OUTLOOK

Global Equities: Heading Toward a Macroeconomic Crossroad

David J. Eiswert , Portfolio Manager

Key insights

  • The global economy is approaching a crossroad and we are looking to see how policy makers respond, in particular Chinese authorities and the U.S. Federal Reserve (Fed).
  • In our view, the most powerful responses would be a U.S.-China trade deal and meaningful Chinese stimulus, which we think are realistically possible over the next six to nine months.
  • As market participants continue to digest the dirsruptions to trade, if economic activity does not materially deteriorate, we should see some level of stabilisation in global economic data.

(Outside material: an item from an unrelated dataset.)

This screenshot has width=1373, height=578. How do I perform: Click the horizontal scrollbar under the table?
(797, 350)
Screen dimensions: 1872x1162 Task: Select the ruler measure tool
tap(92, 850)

Lack of a Significant Response to the Challenges At Hand


The world continues to pass through an ongoing cycle of Crisis, Response, Improvement, and Complacency (CRIC). Considering the significance of the challenges at hand, especially surrounding trade, we have been somewhat surprised by the lack of a significant response to resolve these challenges thus far, which has led to more uncertainty and volatility in equity markets. On the macro front, we have overhangs with trade, fading U.S. stimulus, and a slowdown in China that is suppressing growth in Europe. We are heading toward a macroeconomic crossroad and are looking to see how policymakers are going to respond.
 

We continue to take advantage of market volatility to move around better ideas.

Watching for a U.S.-China Trade Deal and Meaningful Chinese Stimulus


Even though rhetoric surrounding the U.S.-China trade dispute has abated, a substantive deal in the near term appears remote. It also seems likely that growth and inflation will continue to trend downward until policymakers respond. While the U.S. Federal Reserve (Fed) cut rates for the first time in more than a decade in July and followed up with another cut in September, mixed messages have weakened its credibility. Similarly, we are surprised that the Chinese government has not yet reacted in any significant manner to stimulate its economy despite weak economic data. The lack of response to these overhangs contributed to a low-growth world that is characterised by marked shifts in sentiment.

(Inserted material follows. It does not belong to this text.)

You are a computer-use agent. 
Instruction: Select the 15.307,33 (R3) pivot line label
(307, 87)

From our perspective, the most powerful responses would be a U.S.-China trade deal and meaningful Chinese stimulus, which we think are realistically possible over the next six to nine months.
 

Shifting Exposure From Defensive to Offensive Stocks


We positioned the portfolio in preparation for such a scenario; we scaled back exposure to some of our more defensive names, while adding to stocks that are gaining market share in their respective end markets and are cyclically depressed, which we view as offensive in the current market environment.
 

With a longer-term investment horizon and willingness to be contrarian, we believe it is critical to look beyond today’s near-term challenges in order to identify tomorrow’s opportunities.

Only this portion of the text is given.